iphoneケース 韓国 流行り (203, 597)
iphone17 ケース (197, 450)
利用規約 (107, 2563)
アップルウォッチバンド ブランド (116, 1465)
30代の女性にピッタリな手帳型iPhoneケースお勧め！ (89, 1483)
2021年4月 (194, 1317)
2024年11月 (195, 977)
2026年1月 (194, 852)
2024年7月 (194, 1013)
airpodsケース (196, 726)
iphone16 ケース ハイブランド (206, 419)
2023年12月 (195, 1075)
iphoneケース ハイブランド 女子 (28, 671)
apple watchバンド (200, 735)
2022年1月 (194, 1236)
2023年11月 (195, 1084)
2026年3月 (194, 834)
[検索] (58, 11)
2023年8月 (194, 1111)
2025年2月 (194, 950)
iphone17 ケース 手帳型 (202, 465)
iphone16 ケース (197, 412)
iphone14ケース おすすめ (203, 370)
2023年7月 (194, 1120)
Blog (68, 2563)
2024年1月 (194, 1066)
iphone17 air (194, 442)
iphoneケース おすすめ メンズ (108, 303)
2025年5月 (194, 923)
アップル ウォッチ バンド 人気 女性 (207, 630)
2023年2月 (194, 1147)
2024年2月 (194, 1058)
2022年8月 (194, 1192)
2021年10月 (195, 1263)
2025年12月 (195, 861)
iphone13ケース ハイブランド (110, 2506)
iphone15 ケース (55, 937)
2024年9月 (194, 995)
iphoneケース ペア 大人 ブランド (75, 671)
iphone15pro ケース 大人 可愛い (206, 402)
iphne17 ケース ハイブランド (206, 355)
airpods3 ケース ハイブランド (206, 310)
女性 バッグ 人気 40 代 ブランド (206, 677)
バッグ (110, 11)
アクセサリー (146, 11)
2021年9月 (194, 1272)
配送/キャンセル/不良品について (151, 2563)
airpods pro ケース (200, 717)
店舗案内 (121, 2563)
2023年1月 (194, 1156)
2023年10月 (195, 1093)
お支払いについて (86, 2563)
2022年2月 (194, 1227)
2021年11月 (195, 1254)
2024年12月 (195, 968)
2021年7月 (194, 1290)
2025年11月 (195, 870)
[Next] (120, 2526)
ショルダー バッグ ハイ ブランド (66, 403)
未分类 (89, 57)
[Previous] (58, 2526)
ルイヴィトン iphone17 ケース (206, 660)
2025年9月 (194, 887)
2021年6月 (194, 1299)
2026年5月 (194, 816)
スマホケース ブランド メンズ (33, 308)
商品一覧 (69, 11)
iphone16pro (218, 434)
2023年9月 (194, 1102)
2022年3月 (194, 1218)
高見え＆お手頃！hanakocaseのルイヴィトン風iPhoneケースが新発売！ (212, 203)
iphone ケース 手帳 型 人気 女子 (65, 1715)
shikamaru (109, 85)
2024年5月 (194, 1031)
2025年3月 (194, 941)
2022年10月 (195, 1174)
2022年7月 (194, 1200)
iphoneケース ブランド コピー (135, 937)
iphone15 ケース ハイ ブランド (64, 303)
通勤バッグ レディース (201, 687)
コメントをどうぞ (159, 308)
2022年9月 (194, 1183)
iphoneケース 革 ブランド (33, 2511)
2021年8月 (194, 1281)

□ □ □ □

• [WHAT THE TASK REQUIRES]
Extract the lines of the preceding material that run from the line with "アクセサリー (146, 11)" through the line with "高見え＆お手頃！hanakocaseのルイヴィトン風iPhoneケースが新発売！ (212, 203)", inclusive, reproducing them exactly and adding nothing.

• [ANSWER BOX]
アクセサリー (146, 11)
2021年9月 (194, 1272)
配送/キャンセル/不良品について (151, 2563)
airpods pro ケース (200, 717)
店舗案内 (121, 2563)
2023年1月 (194, 1156)
2023年10月 (195, 1093)
お支払いについて (86, 2563)
2022年2月 (194, 1227)
2021年11月 (195, 1254)
2024年12月 (195, 968)
2021年7月 (194, 1290)
2025年11月 (195, 870)
[Next] (120, 2526)
ショルダー バッグ ハイ ブランド (66, 403)
未分类 (89, 57)
[Previous] (58, 2526)
ルイヴィトン iphone17 ケース (206, 660)
2025年9月 (194, 887)
2021年6月 (194, 1299)
2026年5月 (194, 816)
スマホケース ブランド メンズ (33, 308)
商品一覧 (69, 11)
iphone16pro (218, 434)
2023年9月 (194, 1102)
2022年3月 (194, 1218)
高見え＆お手頃！hanakocaseのルイヴィトン風iPhoneケースが新発売！ (212, 203)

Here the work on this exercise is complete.